The steps in getting diagnosed with Borderline Personality Disorder (BPD) can vary depending on your location and the resources available, but typically include the following:

  1. Consult a mental health professional: The first step in getting diagnosed with BPD is to consult a mental health professional, such as a psychologist, psychiatrist, or clinical social worker. They will be able to assess your symptoms and make a diagnosis.
  2. Complete a comprehensive evaluation: The mental health professional will perform a comprehensive evaluation, which may include a clinical interview, a review of your medical and psychiatric history, and standardized questionnaires or assessments. They may also seek input from family members or other sources to get a more complete picture of your symptoms and behavior.
  3. Meet diagnostic criteria: To be diagnosed with BPD, you must meet the criteria outlined in the Diagnostic and Statistical Manual of Mental Disorders (DSM-5).
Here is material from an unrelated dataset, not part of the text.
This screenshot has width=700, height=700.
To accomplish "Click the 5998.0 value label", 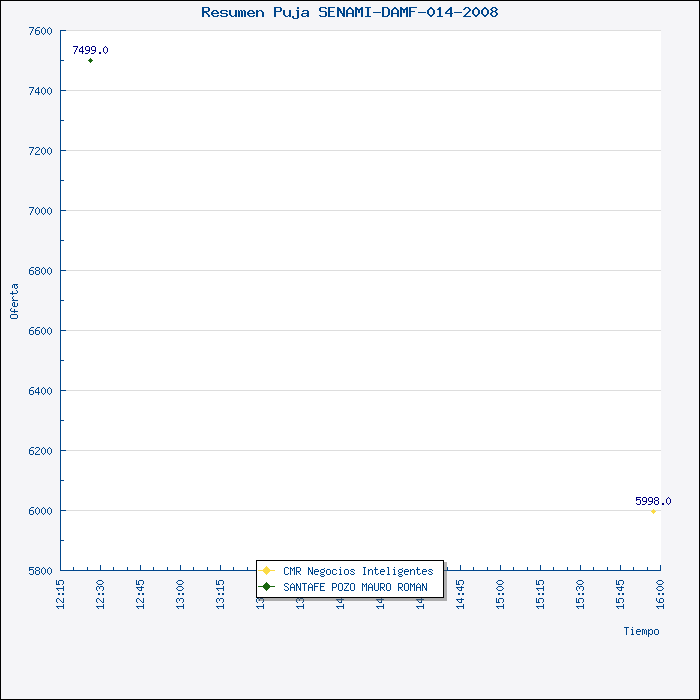I will coord(653,501).
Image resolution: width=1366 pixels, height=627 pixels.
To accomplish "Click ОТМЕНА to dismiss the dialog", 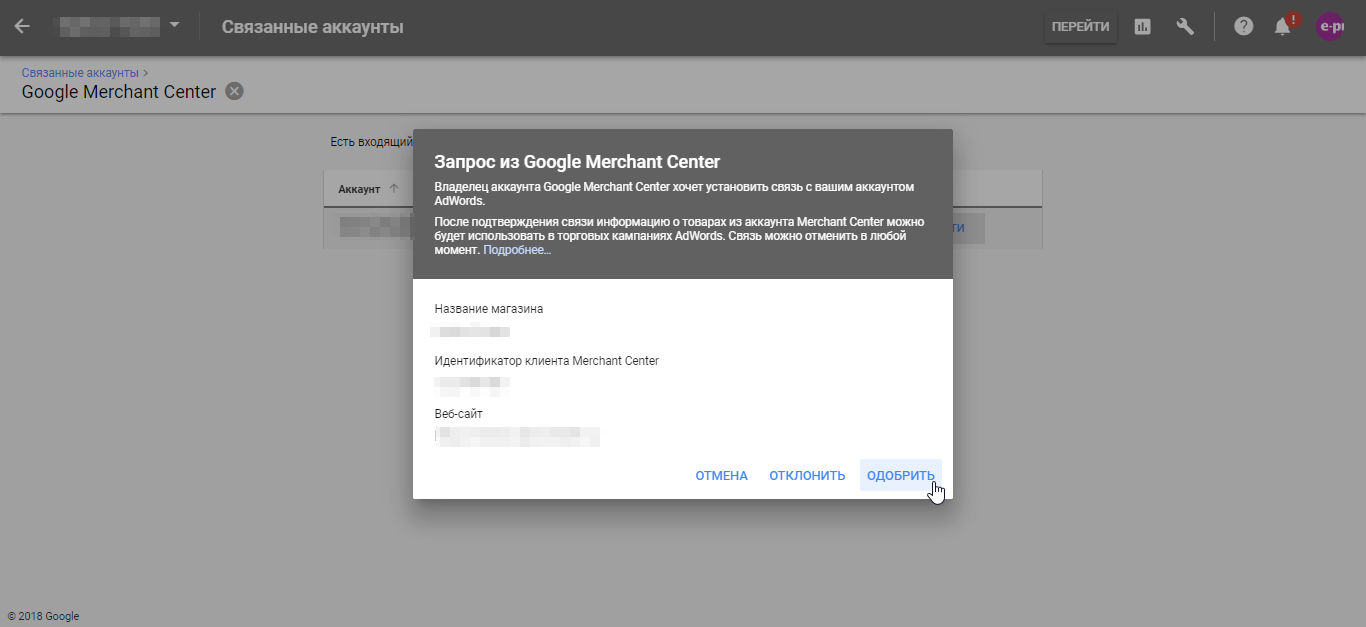I will (721, 476).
These criteria include a pattern of intense and unstable emotions, distorted self-image, impulsivity, and unstable relationships with others.
  4. Consider comorbid conditions: BPD is often comorbid with other mental health conditions, such as depression, anxiety disorders, substance abuse, and eating disorders. It is important to assess and address any comorbid conditions as part of the diagnostic process.
  5. Receive a treatment plan: After the diagnostic process is complete, the mental health professional will provide a diagnosis and recommend a treatment plan. This may include talk therapy, such as dialectical behavior therapy (DBT) or cognitive behavioral therapy (CBT), medication, and other evidence-based treatments.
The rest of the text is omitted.